Write out, word for word, every line in the data below from the one containing "[Open navigation] (394, 60)" to the one containing "[Open cart] (354, 60)", both of them included.
Data provided Start Marker
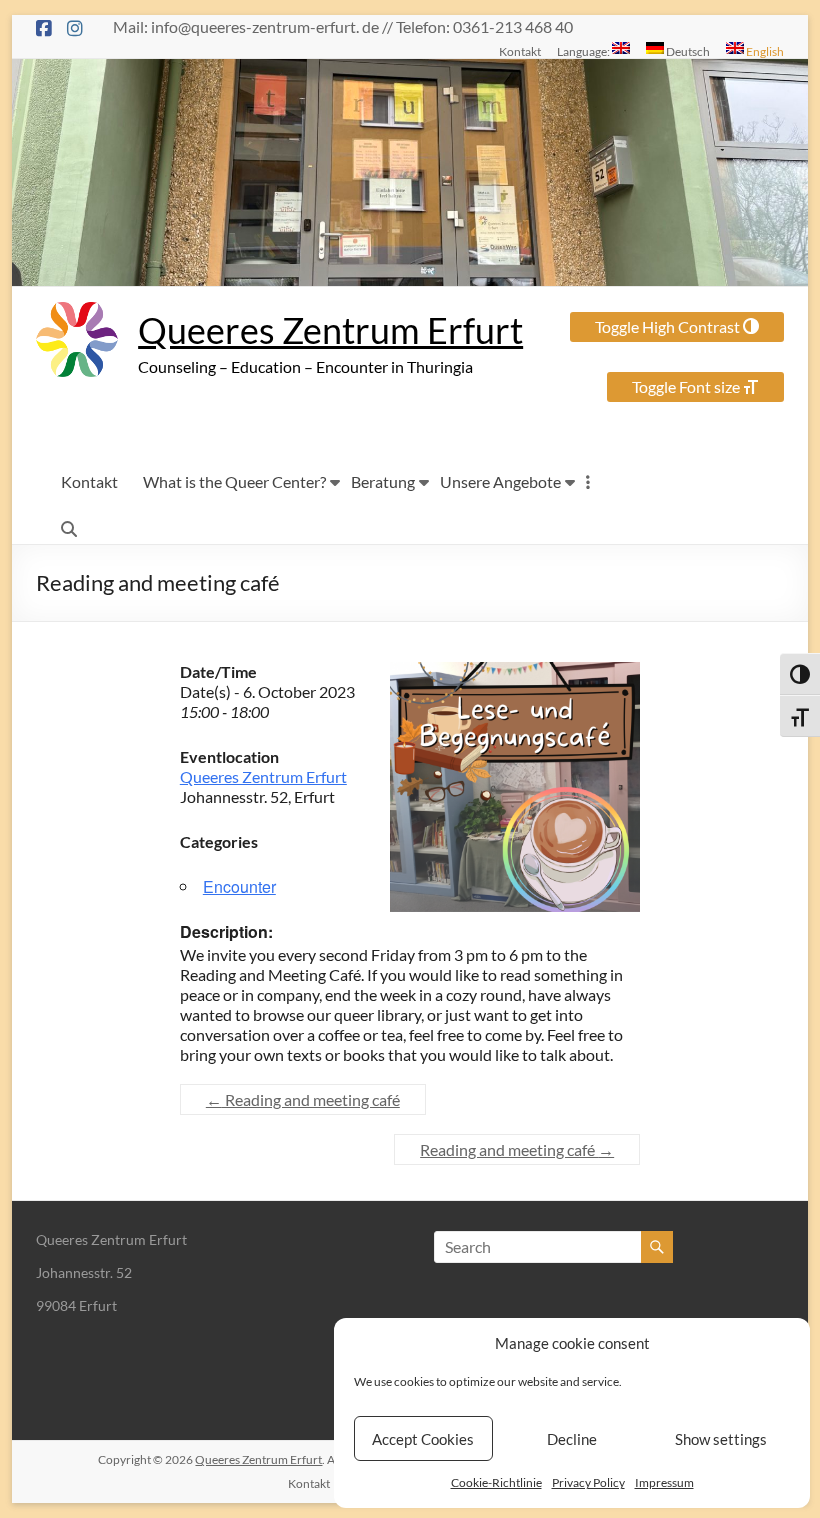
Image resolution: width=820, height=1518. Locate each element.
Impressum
Data provided End Marker
Data provided Start Marker
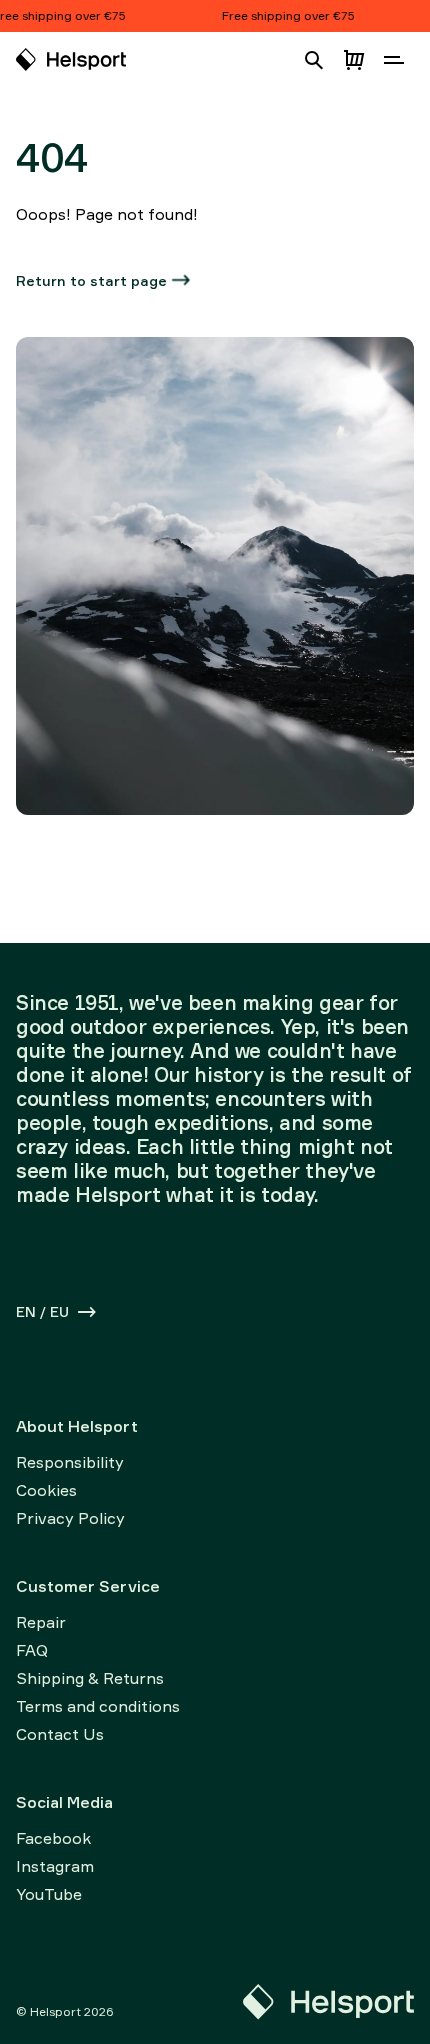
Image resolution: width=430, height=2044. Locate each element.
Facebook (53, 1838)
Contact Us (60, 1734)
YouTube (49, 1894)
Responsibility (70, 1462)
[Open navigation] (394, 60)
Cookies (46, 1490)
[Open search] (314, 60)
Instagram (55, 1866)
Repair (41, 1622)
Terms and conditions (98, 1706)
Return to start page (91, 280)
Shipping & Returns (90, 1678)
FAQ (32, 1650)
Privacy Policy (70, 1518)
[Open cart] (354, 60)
Data provided End Marker
Completed exercise:
[Open navigation] (394, 60)
Cookies (46, 1490)
[Open search] (314, 60)
Instagram (55, 1866)
Repair (41, 1622)
Terms and conditions (98, 1706)
Return to start page (91, 280)
Shipping & Returns (90, 1678)
FAQ (32, 1650)
Privacy Policy (70, 1518)
[Open cart] (354, 60)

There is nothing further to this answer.